The Last Seder

by Jennifer Maisel
Rosalind Productions
Off-Broadway Premiere

THE LAST SEDER is the bittersweet story of the Price family as four grown daughters return to their childhood home for a final holiday before the house is sold and dementia forces their father into a nursing home. It is a big, sprawling family play: 11 actors, locales ranging from Penn Station to a Long Island beach to multiple rooms in the family house with many simultaneous, intercut scenes.

When I began the Off-Broadway production, it had already been done regionally in large spaces that easily accommodated the script’s demands. Our space was much smaller and more intimate. I knew right away that the delicate emotional life of the play could not survive huge scene changes or interruptions of script’s very distinct rhythms. Set designer Gabe Evansohn and I quickly decided that we had to find a radically abstract, theatrical approach to shaping the space.

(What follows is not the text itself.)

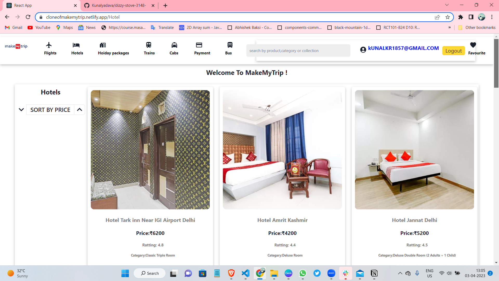The image size is (499, 281).
Task: Open Favourite heart icon
Action: click(473, 45)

The thematic heart of the play is the loss of the family house. Our set was a large section of roof, seemingly sinking into the ground, surrounded by shelves and shelves of moving boxes. The multiple locales were a master-class in theatrical economy: a step-ladder became the kitchen, boxes transformed into furniture of all kinds, bedrooms were made by standing actors covering themselves with sheets – in bed as if the audience were looking down from above.

The play ends with a Seder, ushering in a moment of magic that is a reprieve from the family’s grief. That magic began with the set, as the roof itself unexpectedly transformed to become the Seder table. The whole family sat along the ridge-line of the roof, perched on top of their house like people huddling together seeking safety after a flood.

Cast: Ryan Barry, Melisa Breiner-Sanders, Gaby Hoffmann, Kathryn Kates, Natalie Kuhn, Andy Lucien, John Michalski, Eric Miller, Greg Mulavey, Abigail Rose Solomon and Sarah Winkler

Designers: Gabriel Hainer Evansohn, Sydney Gallas, Graham Kindred, Sam Kusnetz

Press:

The Last Seder is a powerful and haimish play that is sad yet uplifting, and true to contemporary times.” – The Arty Semite.

“This gentle, comic drama by Jennifer Maisel about a family coming together during a difficult time features simmering tensions that can occur at any time of year… much to the credit of the director, Jessica Bauman, The Last Seder runs smoothly.” – The New York Times.